SECURITIES AND EXCHANGE COMMISSION

Washington, D.C. 20549

 

FORM 8-K

 

CURRENT REPORT

Pursuant to Section 13 or 15(d) of

the Securities Exchange Act of 1934

 

Date of report (Date of earliest event reported): January 21, 2025

 

ORAMED PHARMACEUTICALS INC.

(Exact name of registrant as specified in its charter)

 

delaware   001-35813   98-0376008
(State or Other Jurisdiction of
Incorporation)
  (Commission File Number)   (IRS Employer
Identification No.)

 

1185 Avenue of the Americas, Third Floor,
New York, New York
  10036
(Address of Principal Executive Offices)   (Zip Code)

 

844-967-2633

(Registrant’s telephone number, including area code)

 

Check the appropriate box below if the Form 8-K filing is intended to simultaneously satisfy the filing obligation of the registrant under any of the following provisions:

 

Written communications pursuant to Rule 425 under the Securities Act (17 CFR 230.425)

 

Soliciting material pursuant to Rule 14a-12 under the Exchange Act (17 CFR 240.14a-12)

 

Pre-commencement communications pursuant to Rule 14d-2(b) under the Exchange Act (17 CFR 240.14d-2(b))

 

Pre-commencement communications pursuant to Rule 13e-4(c) under the Exchange Act (17 CFR 240.13e-4(c))

 

Securities registered pursuant to Section 12(b) of the Act:

 

Title of each class   Trading symbol   Name of each exchange on which registered
Common Stock, par value $0.012   ORMP   The Nasdaq Capital Market,
Tel Aviv Stock Exchange

 

Indicate by check mark whether the registrant is an emerging growth company as defined in Rule 405 of the Securities Act of 1933 (§230.405 of this chapter) or Rule 12b-2 of the Securities Exchange Act of 1934 (§240.12b-2 of this chapter).

 

Emerging growth company

 

If an emerging growth company, indicate by check mark if the registrant has elected not to use the extended transition period for complying with any new or revised financial accounting standards provided pursuant to Section 13(a) of the Exchange Act.

 

 

 

 

 

 

Item 1.01 Entry into a Material Definitive Agreement

 

Amendment to Senior Secured Promissory Note, dated as of January 21, 2025

 

As previously disclosed, on September 21, 2023, Oramed Pharmaceuticals Inc. (the “Company”) entered into and consummated the transactions contemplated by a Securities Purchase Agreement (the “Scilex SPA”) with Scilex Holding Company (“Scilex”) and Acquiom Agency Services LLC (the “Agent”).
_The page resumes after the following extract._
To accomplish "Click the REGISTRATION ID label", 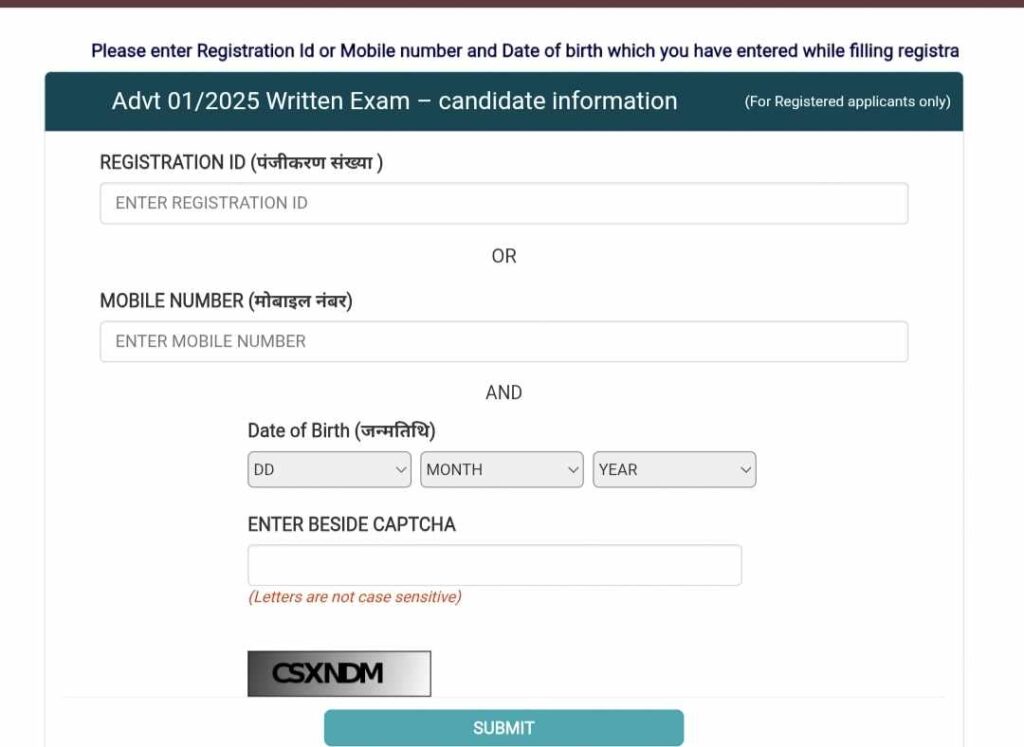I will [241, 162].
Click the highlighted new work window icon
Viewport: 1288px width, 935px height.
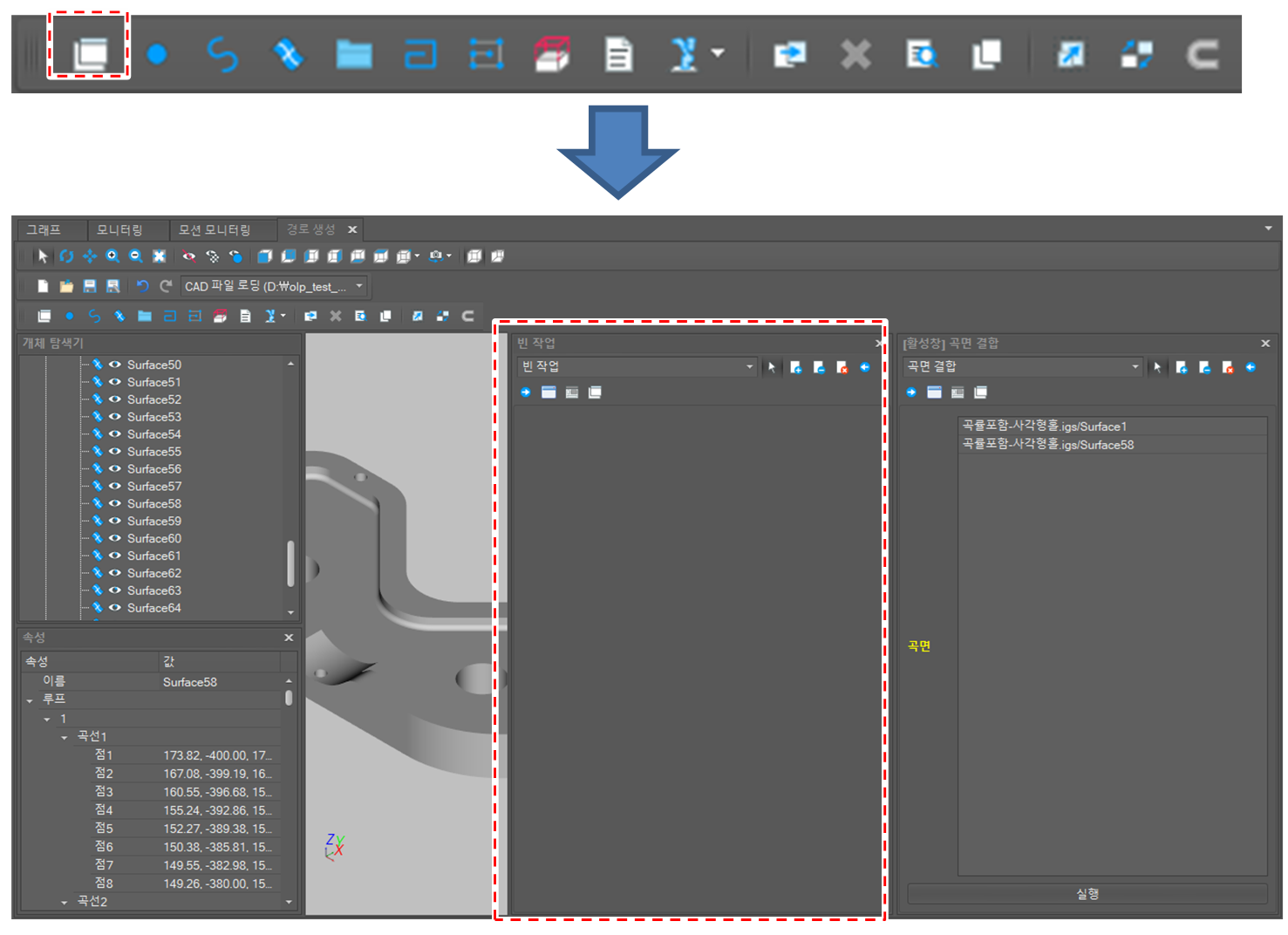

Pursuant to the Scilex SPA, in exchange for Scilex assuming certain outstanding obligations of Sorrento Therapeutics, Inc., Scilex issued to the Company a Senior Secured Promissory Note due 18 months from the date of issuance in the principal amount of $101,875,000 (the “Tranche A Note”), as well as certain warrants to purchase shares of common stock of Scilex. To date, an aggregate of $94,200,000 of the original principal amount under Tranche A Note has been repaid or refinanced and the remaining principal amount owed by Scilex to the Company is $7,675,000 under the Tranche A Note. The foregoing descriptions of the Scilex SPA and the Tranche A Note and the transactions contemplated thereby are not complete and are subject to and qualified in their entirety by reference to the copies of the Scilex SPA and the Tranche A Note attached as Exhibits 10.1 and 10.2 to the Company’s Current Report on Form 8-K filed on September 26, 2023, and are incorporated herein by reference.

 

On January 21, 2025, the Company, Scilex and SCLX Stock Acquisition JV LLC (“SCLX JV”) entered into an amendment to the Tranche A Note (the “Amendment”) pursuant to which, among other things, the Company and Scilex agreed to extend the maturity date of the Tranche A Note from March 21, 2025 to December 31, 2025 (the “Extended Maturity Date”), among certain other changes. Interest on the Tranche A Note will continue to accrue and be due and payable on the Extended Maturity Date. In consideration for the extension, SCLX JV agreed to transfer 3,250,000 shares of Scilex common stock, par value $0.0001 per share, held by SCLX JV to the Company.

 

In addition to the extension of the maturity date, pursuant to the Amendment, the parties also agreed to amend the definition of “Cash Sweep Financing” in the Tranche A Note to remove certain specific exclusions of indebtedness previously present in such definition, and further agreed that prior to Payment in Full of the First Out Priority Obligations (each as defined in that certain Agreement Among Holders (the “Agreement Among Holders”), dated as of October 8, 2024, between the Company and the other holders of the Tranche B Notes (as defined below)), any prepayment required pursuant to Section 2(g) of the Tranche A Note may be waived in the Company’s sole discretion and, in such case, the Company shall have the unilateral option to instead direct Scilex to prepay the Last Out Holders (as defined in the Agreement Among Holders) and apply such amount to either, in the Company’s sole discretion, (A) the outstanding principal amount of that certain Tranche B Senior Secured Convertible Note (the “Tranche B Notes”), dated as of October 8, 2024 held by the Company or (B) the outstanding principal amount of all of the Tranche B Notes in accordance with each Last Out Holder’s Last Out Pro Rata Share (as defined in the Agreement Among Holders) at such time. In addition, the parties agreed to add an additional covenant to the Tranche A Note, preventing any increase in compensation or additional incentive equity awards to any officer, director or member of senior management of Scilex or Scilex’s subsidiaries while the Tranche A Note remains outstanding.

 

The foregoing summary of the Amendment does not purport to be complete and is qualified in its entirety by reference to the full text of the Amendment, a copy of which is filed herewith as Exhibit 10.1 and is incorporated herein by reference.

 

Item 9.01. Financial Statements and Exhibits.

 

(d) Exhibits.

 

Exhibit
Number
  Description
10.1   Amendment to Senior Secured Promissory Note, dated January 21, 2025, by and among Scilex Holding Company, Oramed Pharmaceuticals Inc., and SCLX Stock Acquisition JV LLC.
104   Cover Page Interactive Data File, formatted in Inline Extensible Business Reporting Language (iXBRL).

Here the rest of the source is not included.